Setiap perjanjian idealnya harus memberikan keuntungan bagi masing-masing pihak. Namun, nyatanya tidak selalu demikian. Kadang-kadang ada pihak yang dirugikan hanya karena sudah "terlanjur" menandatanganinya. Oleh sebab itu, bila anda hendak membuat surat perjanjian dengan pihak lain, jangan terburu-buru membubuhkan tanda tangan. Cermati terlebih dahulu isi dan maksudnya pasal demi pasal, pahami hak dan kewajiban anda yang tertuang didalamnya.
Untuk membuat sebuah perjanjian yang baik serta untuk mencegah terjadinya masalah hukum dikemudian hari, dibawah ini kami akan menjelaskan tahapan-tahapan yang harus dilalui dalam membuat perjanjian.
Tahapan pertama yang harus diambil dalam membuat perjanjian adalah Negosiasi; Perjanjian tidak muncul tiba-tiba, tetapi secara umum terlebih dahulu dilakukan melalui negosiasi. Pada proses ini terjadi tawar-menawar untuk kemudian dituangkan dalam perjanjian.
Setelah langkah negosiasi kita lalui, dan tercapai kata sepakat maka kita perlu melangkah ke tahap kedua yaitu, membuat Memorandum of Understanding (MoU); Isi MoU "hanya" butir-butir kesepakatan negosiasi. MoU bukan sebuah perjanjian tapi merupakan pegangan sementara bagi para pihak sebelum melangkah pada tahapan penyusunan perjanjian.
Masuk pada tahapan ketiga adalah Penyusunan perjanjian; Penyusunan perjanjian diawali dengan membuat draft perjanjian. Draft perjanjian ini sebaiknya kita koreksi, untuk kemudian kita tandatangani. Yang dibutuhkan dalam proses penulisan naskah perjanjian adalah kejelian dalam menangkap berbagai keinginan para pihak, memahami aspek hukum, dan menguasai bahasa perjanjian dengan rumusan yang tepat, singkat, jelas dan sistematis.

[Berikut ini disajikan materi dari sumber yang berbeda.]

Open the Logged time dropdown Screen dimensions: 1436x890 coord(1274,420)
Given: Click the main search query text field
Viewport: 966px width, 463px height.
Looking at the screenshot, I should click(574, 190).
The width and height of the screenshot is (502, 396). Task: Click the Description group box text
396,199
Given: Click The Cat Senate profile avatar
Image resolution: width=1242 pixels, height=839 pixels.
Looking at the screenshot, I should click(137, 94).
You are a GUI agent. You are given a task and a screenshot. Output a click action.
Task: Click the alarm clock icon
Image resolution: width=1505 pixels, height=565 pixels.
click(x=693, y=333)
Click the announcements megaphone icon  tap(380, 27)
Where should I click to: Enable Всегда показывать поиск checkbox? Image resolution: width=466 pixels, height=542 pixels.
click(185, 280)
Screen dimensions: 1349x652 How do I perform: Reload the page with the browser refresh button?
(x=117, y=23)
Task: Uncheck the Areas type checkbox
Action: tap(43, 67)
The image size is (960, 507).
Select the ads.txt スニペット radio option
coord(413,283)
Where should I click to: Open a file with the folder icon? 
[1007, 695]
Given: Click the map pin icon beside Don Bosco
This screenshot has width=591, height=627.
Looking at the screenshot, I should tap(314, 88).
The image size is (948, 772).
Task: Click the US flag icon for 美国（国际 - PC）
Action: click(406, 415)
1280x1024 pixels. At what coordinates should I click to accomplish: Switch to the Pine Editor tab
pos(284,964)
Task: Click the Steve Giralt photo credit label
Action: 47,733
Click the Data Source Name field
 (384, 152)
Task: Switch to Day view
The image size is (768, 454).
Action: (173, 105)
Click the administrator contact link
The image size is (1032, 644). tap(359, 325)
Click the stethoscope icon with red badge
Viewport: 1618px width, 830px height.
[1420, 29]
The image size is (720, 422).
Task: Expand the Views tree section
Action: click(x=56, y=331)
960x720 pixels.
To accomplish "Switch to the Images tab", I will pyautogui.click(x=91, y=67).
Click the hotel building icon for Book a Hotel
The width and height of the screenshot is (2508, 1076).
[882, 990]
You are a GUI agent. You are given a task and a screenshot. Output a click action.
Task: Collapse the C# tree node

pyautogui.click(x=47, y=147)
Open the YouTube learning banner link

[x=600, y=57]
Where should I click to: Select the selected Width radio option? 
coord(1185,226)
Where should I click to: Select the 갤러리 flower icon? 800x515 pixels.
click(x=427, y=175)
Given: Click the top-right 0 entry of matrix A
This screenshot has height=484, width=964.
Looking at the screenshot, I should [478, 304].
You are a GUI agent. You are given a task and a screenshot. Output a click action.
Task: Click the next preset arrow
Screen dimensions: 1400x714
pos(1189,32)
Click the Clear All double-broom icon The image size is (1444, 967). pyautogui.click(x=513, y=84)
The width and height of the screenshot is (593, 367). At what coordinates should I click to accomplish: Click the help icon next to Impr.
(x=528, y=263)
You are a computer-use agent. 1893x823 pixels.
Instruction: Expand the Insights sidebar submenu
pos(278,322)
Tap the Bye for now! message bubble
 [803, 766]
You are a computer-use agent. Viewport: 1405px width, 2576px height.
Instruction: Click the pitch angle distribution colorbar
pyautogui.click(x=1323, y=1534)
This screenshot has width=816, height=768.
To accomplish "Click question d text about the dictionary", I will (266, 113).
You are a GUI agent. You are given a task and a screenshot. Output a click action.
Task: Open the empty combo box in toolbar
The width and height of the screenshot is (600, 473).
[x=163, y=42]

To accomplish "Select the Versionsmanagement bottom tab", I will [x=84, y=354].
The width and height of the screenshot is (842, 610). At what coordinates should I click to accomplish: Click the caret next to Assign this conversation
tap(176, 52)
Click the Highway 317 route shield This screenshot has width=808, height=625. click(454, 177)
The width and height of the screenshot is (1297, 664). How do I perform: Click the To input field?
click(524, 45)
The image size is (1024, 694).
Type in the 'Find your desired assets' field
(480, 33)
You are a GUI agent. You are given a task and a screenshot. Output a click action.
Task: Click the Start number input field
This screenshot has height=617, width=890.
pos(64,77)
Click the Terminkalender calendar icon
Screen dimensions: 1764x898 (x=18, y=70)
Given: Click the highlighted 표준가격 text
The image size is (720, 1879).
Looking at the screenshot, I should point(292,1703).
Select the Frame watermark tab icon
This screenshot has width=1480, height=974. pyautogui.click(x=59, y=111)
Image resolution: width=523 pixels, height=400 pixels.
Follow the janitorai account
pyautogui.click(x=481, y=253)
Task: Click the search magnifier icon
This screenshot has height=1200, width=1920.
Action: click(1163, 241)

Perjanjian pada umumnya mengikuti kerangka sebagai berikut:
1 Judul perjanjian;
2. Pembukaan;
3. Identifikasi para pihak;
4. Latar belakang kesepakatan (Recital);
5. Isi;
6. Penutup;
Perjanjian idealnya dapat dilaksanakan oleh para pihak. Artinya hak dan kewajiban masing-masing pihak dijalankan sepenuhnya sesuai dengan isi perjanjian. Namun demikian, dalam pelaksanaanya bisa terjadi para pihak punya penafsiran berbeda terhadap pasal-pasal tertentu. Bahkan tidak tertutup kemungkinan terjadi persengketaan. Itulah sebabnya dalam perjanjian para pihak sebaiknya memasukan pasal yang mengatur tentang pilihan hukum dan prosedur penyelesaian sengketa.